***** Dataset content
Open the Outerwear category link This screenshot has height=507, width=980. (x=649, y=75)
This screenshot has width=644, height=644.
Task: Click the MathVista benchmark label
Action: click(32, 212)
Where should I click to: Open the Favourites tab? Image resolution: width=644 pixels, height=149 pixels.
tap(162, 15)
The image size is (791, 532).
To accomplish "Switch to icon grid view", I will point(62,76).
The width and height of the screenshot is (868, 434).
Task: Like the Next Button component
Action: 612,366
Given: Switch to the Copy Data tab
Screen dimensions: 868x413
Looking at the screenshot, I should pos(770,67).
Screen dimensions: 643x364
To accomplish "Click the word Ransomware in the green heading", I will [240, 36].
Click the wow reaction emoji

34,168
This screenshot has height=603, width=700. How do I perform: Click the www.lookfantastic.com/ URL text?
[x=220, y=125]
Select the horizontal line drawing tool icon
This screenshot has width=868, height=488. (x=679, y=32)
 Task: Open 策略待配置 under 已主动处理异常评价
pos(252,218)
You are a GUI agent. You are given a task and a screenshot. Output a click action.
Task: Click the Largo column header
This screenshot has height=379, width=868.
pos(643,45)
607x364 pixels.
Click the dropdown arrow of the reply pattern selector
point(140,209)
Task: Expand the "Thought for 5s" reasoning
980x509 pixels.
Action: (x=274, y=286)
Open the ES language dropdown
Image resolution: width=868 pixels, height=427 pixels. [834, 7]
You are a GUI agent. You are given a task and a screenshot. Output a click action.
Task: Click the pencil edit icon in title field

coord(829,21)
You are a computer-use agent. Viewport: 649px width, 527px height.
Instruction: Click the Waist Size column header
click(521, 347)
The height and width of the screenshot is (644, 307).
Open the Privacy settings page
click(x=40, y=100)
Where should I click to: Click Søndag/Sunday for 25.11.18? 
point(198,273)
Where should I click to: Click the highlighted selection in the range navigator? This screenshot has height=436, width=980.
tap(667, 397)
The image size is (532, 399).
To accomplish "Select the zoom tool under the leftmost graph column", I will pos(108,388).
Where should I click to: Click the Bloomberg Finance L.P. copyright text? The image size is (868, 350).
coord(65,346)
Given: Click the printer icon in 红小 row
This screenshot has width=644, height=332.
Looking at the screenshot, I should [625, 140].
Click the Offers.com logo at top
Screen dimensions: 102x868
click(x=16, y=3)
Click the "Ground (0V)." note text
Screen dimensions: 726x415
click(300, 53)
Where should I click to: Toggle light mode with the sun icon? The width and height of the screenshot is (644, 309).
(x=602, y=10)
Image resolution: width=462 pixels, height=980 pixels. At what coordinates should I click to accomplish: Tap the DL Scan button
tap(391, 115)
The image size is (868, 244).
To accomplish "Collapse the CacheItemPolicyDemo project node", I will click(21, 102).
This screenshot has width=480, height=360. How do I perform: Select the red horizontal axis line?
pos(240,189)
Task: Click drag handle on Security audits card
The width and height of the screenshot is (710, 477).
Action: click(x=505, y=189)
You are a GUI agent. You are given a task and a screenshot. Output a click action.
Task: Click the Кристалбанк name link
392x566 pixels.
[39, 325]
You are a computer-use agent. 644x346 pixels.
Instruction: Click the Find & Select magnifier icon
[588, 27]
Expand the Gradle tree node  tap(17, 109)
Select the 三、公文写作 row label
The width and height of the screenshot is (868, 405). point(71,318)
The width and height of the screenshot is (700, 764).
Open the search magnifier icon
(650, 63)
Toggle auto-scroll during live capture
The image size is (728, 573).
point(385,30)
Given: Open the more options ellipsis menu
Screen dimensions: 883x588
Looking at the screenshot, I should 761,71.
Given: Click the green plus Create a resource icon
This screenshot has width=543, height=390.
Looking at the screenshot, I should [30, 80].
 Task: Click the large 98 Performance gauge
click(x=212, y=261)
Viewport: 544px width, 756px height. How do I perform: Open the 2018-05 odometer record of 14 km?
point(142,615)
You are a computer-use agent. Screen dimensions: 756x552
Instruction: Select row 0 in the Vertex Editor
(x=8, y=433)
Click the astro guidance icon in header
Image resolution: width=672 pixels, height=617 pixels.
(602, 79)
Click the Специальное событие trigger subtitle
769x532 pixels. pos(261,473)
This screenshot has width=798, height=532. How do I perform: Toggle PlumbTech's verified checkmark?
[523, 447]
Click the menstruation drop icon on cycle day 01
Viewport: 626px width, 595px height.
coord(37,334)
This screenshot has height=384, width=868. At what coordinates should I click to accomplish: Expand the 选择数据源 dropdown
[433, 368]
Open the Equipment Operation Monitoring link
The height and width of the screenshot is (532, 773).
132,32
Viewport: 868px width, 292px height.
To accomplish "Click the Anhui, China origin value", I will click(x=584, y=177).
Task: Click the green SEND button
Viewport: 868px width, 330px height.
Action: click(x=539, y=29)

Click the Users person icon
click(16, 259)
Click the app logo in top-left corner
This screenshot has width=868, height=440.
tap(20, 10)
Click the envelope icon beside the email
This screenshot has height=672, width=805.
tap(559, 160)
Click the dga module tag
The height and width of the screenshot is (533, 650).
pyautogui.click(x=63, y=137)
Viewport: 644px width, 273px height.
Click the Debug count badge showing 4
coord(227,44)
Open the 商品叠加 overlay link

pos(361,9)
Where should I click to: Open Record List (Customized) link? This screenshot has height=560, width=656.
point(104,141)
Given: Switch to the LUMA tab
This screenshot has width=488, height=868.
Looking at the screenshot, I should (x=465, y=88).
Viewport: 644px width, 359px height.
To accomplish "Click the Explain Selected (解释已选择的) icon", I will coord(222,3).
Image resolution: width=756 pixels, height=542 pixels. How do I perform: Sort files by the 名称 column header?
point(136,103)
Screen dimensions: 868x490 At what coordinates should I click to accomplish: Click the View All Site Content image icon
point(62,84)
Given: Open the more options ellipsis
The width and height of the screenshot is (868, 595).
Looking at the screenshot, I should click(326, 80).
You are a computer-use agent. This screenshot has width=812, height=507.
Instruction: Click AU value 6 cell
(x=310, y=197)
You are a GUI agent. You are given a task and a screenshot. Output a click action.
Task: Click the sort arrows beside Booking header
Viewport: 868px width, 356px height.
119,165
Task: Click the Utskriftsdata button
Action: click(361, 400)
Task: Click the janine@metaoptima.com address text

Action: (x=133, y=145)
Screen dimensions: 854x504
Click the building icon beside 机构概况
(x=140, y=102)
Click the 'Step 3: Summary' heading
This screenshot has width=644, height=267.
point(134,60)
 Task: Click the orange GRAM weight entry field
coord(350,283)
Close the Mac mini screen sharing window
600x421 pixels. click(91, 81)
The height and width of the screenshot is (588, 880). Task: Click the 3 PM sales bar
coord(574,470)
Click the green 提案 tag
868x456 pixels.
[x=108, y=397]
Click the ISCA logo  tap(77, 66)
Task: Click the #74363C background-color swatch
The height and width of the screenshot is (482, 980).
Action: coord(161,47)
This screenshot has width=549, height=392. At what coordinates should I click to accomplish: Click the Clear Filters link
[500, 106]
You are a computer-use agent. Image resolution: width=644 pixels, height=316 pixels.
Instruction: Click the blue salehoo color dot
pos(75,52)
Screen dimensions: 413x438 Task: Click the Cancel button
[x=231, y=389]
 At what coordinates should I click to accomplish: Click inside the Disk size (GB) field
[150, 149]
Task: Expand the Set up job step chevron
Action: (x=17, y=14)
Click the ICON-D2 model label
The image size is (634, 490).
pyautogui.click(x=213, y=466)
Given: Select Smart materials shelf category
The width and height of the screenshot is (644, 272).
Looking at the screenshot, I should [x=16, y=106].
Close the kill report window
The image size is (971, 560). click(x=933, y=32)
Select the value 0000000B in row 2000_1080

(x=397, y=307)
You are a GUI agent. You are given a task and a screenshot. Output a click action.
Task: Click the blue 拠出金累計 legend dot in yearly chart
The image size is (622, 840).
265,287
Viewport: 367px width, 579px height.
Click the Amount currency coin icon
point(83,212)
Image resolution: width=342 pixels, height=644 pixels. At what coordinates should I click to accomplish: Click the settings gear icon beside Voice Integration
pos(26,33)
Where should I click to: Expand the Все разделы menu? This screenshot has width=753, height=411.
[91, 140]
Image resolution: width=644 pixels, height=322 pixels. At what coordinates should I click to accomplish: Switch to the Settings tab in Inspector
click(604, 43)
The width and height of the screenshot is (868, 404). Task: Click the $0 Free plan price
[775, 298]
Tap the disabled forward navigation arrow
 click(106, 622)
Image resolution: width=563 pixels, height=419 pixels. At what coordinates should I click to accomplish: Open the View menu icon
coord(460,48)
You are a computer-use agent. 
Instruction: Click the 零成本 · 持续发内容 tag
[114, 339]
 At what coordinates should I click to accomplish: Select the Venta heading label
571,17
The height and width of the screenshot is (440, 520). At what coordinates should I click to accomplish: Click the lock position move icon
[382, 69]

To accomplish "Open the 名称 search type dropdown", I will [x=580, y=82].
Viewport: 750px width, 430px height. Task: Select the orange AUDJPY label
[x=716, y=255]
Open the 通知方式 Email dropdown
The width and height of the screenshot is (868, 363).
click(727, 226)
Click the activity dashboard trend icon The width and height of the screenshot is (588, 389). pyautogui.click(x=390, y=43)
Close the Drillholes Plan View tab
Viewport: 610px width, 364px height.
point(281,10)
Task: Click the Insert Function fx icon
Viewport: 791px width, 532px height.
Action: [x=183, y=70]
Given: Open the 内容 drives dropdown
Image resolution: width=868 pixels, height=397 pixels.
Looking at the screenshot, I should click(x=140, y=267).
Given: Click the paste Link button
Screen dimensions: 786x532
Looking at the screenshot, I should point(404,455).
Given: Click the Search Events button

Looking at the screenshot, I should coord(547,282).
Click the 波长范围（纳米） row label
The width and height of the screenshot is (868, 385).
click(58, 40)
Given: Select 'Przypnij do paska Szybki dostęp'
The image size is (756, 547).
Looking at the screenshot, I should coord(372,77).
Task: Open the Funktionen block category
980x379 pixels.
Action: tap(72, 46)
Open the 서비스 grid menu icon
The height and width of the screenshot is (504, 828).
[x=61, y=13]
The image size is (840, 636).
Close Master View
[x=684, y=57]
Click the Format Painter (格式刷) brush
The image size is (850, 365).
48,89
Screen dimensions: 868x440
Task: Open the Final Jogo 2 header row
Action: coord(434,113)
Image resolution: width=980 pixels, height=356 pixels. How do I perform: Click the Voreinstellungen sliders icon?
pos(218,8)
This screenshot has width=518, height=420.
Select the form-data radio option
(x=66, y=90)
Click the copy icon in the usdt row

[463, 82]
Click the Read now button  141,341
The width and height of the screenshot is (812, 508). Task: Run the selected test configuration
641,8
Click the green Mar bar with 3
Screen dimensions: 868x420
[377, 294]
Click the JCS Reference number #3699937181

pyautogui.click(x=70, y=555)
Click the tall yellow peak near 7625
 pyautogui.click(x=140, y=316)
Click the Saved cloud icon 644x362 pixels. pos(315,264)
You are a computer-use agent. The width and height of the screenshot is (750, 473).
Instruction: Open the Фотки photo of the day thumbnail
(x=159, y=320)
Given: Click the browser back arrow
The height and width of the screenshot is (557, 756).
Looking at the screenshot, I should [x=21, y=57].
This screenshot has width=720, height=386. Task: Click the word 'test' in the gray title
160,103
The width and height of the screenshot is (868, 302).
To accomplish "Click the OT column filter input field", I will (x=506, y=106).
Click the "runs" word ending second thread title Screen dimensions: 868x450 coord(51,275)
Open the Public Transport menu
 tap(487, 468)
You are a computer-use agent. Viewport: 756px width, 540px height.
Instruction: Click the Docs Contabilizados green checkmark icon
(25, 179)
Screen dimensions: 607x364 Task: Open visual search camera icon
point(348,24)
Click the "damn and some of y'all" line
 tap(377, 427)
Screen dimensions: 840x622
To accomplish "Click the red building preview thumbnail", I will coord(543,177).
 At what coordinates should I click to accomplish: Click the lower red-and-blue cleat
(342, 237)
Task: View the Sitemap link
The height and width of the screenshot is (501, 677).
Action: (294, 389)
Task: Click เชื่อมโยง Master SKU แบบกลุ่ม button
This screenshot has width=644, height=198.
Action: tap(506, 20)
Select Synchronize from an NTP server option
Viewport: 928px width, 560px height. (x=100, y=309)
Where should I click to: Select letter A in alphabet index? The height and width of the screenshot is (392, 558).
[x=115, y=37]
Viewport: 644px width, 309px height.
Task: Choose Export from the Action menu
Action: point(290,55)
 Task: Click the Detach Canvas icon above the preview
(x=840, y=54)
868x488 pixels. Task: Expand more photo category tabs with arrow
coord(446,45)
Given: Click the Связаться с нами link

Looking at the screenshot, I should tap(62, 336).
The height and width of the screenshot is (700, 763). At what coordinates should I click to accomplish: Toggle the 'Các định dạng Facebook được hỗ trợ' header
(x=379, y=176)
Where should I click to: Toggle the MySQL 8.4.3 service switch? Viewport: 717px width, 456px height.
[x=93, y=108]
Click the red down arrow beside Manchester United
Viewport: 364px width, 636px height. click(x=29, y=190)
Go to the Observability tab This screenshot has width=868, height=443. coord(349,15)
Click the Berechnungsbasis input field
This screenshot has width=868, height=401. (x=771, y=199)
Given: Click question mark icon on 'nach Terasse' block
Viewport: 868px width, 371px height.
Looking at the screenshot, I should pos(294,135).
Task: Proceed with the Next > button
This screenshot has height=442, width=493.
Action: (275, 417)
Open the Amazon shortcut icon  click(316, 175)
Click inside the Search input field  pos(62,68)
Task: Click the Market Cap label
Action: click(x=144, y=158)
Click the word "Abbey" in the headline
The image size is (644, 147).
**********
**Aim of the exercise**.
Every line above that holds the string "computer" should be copied into the answer.

**Solution for this task**.
You are a computer-use agent. Viewport: 649px width, 527px height.
You are a computer-use agent. 644x346 pixels.
You are a computer-use agent. Screen dimensions: 756x552
You are a computer-use agent. This screenshot has width=812, height=507.
You are a computer-use agent. Image resolution: width=644 pixels, height=316 pixels.
You are a computer-use agent. 
You are a computer-use agent. The width and height of the screenshot is (750, 473).
You are a computer-use agent. Viewport: 756px width, 540px height.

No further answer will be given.